The average online gift ranged from $64 for environment and animal organizations (the only sector less than $100) to $280 for faith-based. Also cracking the $200 level were K-12 education ($259) and international affairs ($207).

MacLaughlin theorized that environment and animal organizations were surprisingly low because they do a lot of monthly giving, which sometimes even is the only way to give to the organization. That leads to a lower average gift but a better upside in the long term, he said.

Large organizations still accounted for almost three-quarters of online donations but medium organizations took in 21 percent compared with 13 percent last year. Small organizations were at 5 percent, up from 3 percent the previous year.

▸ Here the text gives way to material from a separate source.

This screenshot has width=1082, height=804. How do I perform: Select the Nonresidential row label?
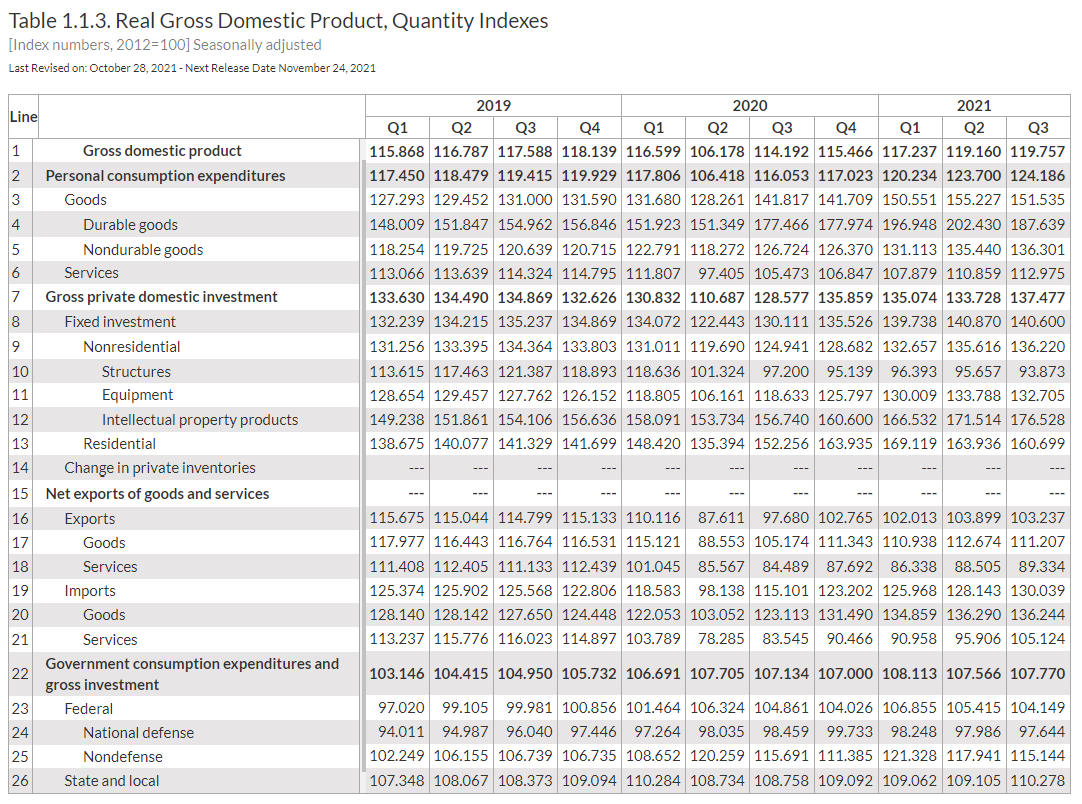tap(132, 347)
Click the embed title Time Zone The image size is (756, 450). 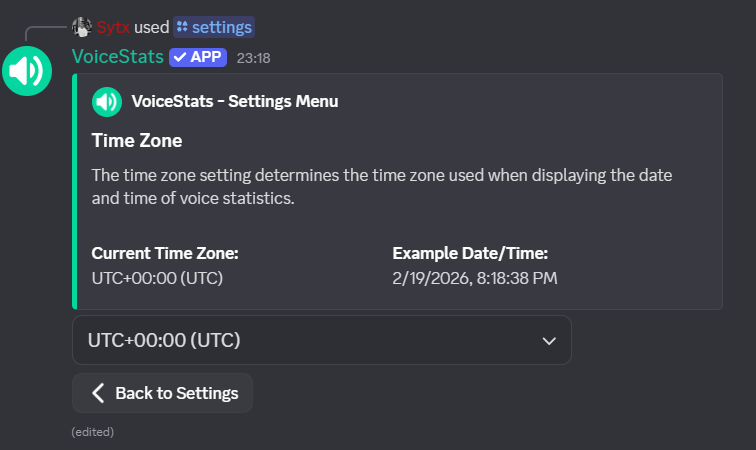pyautogui.click(x=137, y=140)
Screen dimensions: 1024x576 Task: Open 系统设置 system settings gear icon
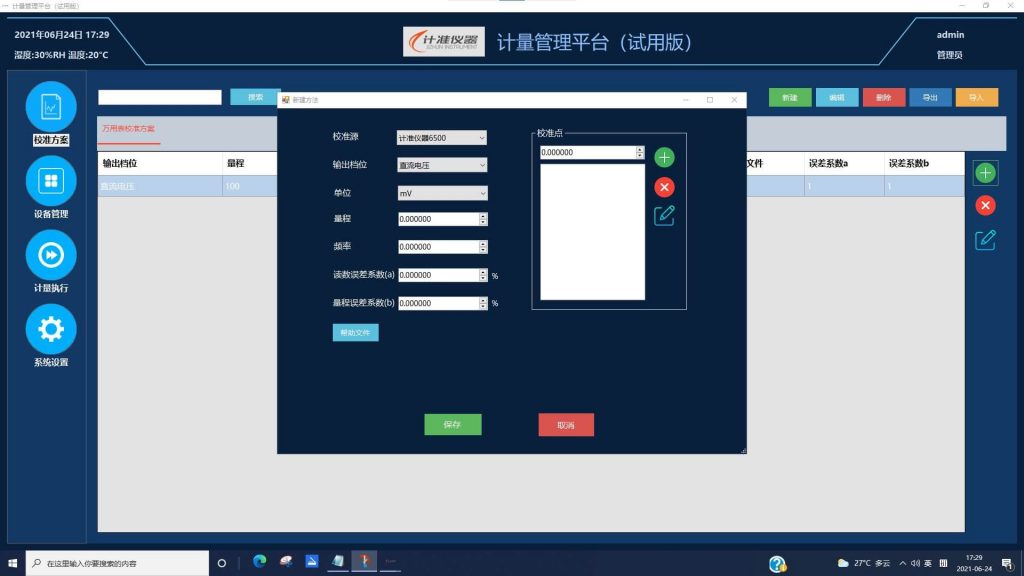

Large organizations had the largest average online gift ($168) compared with medium ($149) and small ($134). All three have averaged more than $100 in each of three #GivingTuesday years.

Small organizations were classified as those with annual fundraising of less than $1 million, while medium organizations between $1 million and $10 million, and large organizations raise more than $10 million annually.

If this was the whole year and larger nonprofits had a big drop in growth, it would pull down the entire sector in theory, which did not happen. The portion of organizations by size that participated wasn’t a drastic change from 2013 to 2014, according to MacLaughlin. There was a 23-percent increase in the number of small organizations from 2013 to 2014, compared wit ha 17 percent increase in large organizations and 14 percent jump in medium organizations.

“It’s wide open, if you’re an organization that chooses to focus on it, you can do well. I don’t think anyone’s cornered the market on GivingTuesday,” MacLaughlin said. “Keeping in mind #GivingTuesday is a real thing that the media now knows about and it’s on their radar. The amount of attention it continues to get every single year goes up. And so with all that awareness being created, you might not make it the focal point of your end-of-year campaign but to ignore it is pretty silly. Just all the media attention around it, there a lot of benefits you can get around it. The awareness level is elevated so far.”